Getting It Straight - Improve Your Posture for Better Health

"I want to get old gracefully. I want to have good posture. I want to be healthy and be an example to my children." - Sting, singer 

Sit up straight! This common request may have been how you first heard about posture, the way you hold your body. Posture isn’t just about how you look. How you position yourself can help or hurt your health over your lifetime. 

“Posture is not only about how well you sit, but how well you move and go about your daily life,” says Dr. George Salem, an NIH-funded researcher at the University of Southern California who studies how movement affects health and quality of life. 

How you hold yourself when you’re not moving—such as when you’re sitting, standing, or sleeping—is called static posture. Dynamic posture is how you position your body while you’re moving, like walking or bending over to pick something up. “It’s important to consider both static and dynamic components of posture,” Salem says. 

Posture can be affected by many things: your age, the situations you find yourself in, and your daily choices. For instance, children may have to adjust to carry heavy backpacks to school. Pregnant women move differently to accommodate growing babies. 

Your posture involves your musculoskeletal system. This includes your bones, muscles, joints, and other tissues that connect the parts of your body together. It’s what provides form, support, stability, and movement to your body. 

How you hold yourself can either align or misalign your musculoskeletal system. Throughout life, this system must adapt to the type of work you do, the hobbies you enjoy, how you use electronic devices, injuries, and even the kind of shoes you wear. 

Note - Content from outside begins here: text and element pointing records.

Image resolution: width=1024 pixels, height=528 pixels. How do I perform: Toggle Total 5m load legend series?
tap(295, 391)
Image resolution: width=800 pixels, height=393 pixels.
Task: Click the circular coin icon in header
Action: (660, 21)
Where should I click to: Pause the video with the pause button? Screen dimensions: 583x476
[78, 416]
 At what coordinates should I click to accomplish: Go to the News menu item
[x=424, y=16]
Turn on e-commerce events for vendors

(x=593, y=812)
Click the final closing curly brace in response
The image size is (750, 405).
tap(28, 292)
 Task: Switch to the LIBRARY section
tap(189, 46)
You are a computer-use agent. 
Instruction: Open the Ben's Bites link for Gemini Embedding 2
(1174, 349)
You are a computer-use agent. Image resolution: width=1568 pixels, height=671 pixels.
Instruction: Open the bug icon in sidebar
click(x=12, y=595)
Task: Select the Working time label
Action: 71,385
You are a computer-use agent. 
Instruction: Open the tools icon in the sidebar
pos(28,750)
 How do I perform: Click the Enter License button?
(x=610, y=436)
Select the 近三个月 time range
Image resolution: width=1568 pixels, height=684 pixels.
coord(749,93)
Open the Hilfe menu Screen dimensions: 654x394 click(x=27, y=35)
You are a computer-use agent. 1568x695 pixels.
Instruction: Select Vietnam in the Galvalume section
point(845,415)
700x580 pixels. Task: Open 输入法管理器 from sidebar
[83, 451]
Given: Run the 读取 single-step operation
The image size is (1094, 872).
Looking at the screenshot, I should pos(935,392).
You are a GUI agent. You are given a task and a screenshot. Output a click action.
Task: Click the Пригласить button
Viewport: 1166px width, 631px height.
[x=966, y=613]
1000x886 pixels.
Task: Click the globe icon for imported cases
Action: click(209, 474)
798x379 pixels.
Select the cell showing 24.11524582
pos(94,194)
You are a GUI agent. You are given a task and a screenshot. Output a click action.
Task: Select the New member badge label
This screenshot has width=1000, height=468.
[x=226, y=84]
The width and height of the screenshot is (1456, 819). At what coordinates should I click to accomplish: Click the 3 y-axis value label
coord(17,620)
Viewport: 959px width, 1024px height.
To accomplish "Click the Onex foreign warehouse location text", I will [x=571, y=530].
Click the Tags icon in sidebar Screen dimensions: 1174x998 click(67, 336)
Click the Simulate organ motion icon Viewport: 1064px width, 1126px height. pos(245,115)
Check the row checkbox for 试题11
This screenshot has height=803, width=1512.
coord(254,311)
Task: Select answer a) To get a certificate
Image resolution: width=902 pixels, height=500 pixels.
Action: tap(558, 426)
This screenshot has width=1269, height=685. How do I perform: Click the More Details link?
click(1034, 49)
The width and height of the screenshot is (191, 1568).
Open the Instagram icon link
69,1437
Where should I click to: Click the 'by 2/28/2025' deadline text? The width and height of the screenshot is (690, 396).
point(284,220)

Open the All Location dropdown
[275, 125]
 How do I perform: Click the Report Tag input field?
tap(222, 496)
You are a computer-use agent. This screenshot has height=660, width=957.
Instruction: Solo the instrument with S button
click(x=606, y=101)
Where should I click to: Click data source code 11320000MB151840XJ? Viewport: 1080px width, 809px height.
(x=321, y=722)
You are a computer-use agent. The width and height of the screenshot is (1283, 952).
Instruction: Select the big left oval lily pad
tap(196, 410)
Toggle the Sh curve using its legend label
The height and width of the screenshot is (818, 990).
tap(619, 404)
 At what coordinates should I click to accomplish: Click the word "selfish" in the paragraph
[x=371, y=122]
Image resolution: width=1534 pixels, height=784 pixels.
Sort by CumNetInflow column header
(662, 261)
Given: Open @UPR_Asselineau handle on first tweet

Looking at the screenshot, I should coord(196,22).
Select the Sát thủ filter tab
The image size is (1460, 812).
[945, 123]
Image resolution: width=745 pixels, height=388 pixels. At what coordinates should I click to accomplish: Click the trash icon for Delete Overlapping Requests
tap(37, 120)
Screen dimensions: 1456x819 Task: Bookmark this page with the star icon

You may think that sitting with slumped shoulders or bending at your back instead of your knees sometimes won’t hurt you. But small changes in how you hold yourself and move can add up over a lifetime. 

Years of slouching wears away at your spine to make it more fragile and prone to injury. Holding your body and moving in unhealthy ways often leads to neck, shoulder, and back pain. In any 3-month period, about 1 in 4 adults in the U.S. has at least 1 day of back pain. 

Poor posture can also decrease your flexibility, how well your joints move, and your balance. It can impact your ability to do things for yourself and increase your risk for falls. Slumped posture can even make it more difficult to digest the food you eat and breathe comfortably. 

Some research suggests a link between posture and mental health as well. “Someone with depression may appear more closed in, curved, and tend to look down,” says NIH physical therapist Dr. Cris Zampieri. “When people feel anxious, they may raise their shoulders.” Scientists are now explor-ing the connections between posture and how we think and process infor-mation in the brain.